## What you will do
Reproduce the following entries verbatim, each one complete.

## Excerpted records

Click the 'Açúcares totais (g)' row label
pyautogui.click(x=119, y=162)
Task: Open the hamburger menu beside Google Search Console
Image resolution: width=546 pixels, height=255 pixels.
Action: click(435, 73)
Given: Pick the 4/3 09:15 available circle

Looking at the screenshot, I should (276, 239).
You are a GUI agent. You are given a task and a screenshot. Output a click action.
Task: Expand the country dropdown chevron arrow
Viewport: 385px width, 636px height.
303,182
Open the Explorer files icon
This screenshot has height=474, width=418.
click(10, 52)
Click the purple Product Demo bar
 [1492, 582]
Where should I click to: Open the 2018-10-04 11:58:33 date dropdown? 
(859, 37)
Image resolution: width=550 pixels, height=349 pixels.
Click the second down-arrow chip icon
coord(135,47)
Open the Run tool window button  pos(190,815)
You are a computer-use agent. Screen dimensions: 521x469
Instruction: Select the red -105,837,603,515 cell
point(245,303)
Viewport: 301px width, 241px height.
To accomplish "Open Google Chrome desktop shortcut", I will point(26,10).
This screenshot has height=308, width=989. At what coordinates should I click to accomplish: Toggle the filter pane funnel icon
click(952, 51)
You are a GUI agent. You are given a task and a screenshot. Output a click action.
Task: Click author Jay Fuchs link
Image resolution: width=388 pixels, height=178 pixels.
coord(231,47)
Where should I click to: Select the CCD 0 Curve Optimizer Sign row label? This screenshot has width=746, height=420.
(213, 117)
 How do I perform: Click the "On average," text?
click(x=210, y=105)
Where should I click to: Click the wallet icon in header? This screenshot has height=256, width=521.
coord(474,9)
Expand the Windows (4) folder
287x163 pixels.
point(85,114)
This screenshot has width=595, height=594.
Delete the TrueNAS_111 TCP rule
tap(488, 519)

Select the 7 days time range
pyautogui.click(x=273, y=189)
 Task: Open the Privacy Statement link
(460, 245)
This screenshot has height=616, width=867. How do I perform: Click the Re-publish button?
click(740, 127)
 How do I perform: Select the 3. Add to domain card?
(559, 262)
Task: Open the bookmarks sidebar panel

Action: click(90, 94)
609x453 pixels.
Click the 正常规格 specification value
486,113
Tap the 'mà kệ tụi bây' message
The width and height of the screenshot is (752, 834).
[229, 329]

## Task result
Click the 'Açúcares totais (g)' row label
pyautogui.click(x=119, y=162)
Task: Open the hamburger menu beside Google Search Console
Image resolution: width=546 pixels, height=255 pixels.
Action: click(435, 73)
Given: Pick the 4/3 09:15 available circle

Looking at the screenshot, I should (276, 239).
You are a GUI agent. You are given a task and a screenshot. Output a click action.
Task: Expand the country dropdown chevron arrow
Viewport: 385px width, 636px height.
303,182
Open the Explorer files icon
This screenshot has height=474, width=418.
click(10, 52)
Click the purple Product Demo bar
 [1492, 582]
Where should I click to: Open the 2018-10-04 11:58:33 date dropdown? 
(859, 37)
Image resolution: width=550 pixels, height=349 pixels.
Click the second down-arrow chip icon
coord(135,47)
Open the Run tool window button  pos(190,815)
You are a computer-use agent. Screen dimensions: 521x469
Instruction: Select the red -105,837,603,515 cell
point(245,303)
Viewport: 301px width, 241px height.
To accomplish "Open Google Chrome desktop shortcut", I will point(26,10).
This screenshot has height=308, width=989. At what coordinates should I click to accomplish: Toggle the filter pane funnel icon
click(952, 51)
You are a GUI agent. You are given a task and a screenshot. Output a click action.
Task: Click author Jay Fuchs link
Image resolution: width=388 pixels, height=178 pixels.
coord(231,47)
Where should I click to: Select the CCD 0 Curve Optimizer Sign row label? This screenshot has width=746, height=420.
(213, 117)
 How do I perform: Click the "On average," text?
click(x=210, y=105)
Where should I click to: Click the wallet icon in header? This screenshot has height=256, width=521.
coord(474,9)
Expand the Windows (4) folder
287x163 pixels.
point(85,114)
This screenshot has width=595, height=594.
Delete the TrueNAS_111 TCP rule
tap(488, 519)

Select the 7 days time range
pyautogui.click(x=273, y=189)
 Task: Open the Privacy Statement link
(460, 245)
This screenshot has height=616, width=867. How do I perform: Click the Re-publish button?
click(740, 127)
 How do I perform: Select the 3. Add to domain card?
(559, 262)
Task: Open the bookmarks sidebar panel

Action: click(90, 94)
609x453 pixels.
Click the 正常规格 specification value
486,113
Tap the 'mà kệ tụi bây' message
The width and height of the screenshot is (752, 834).
[229, 329]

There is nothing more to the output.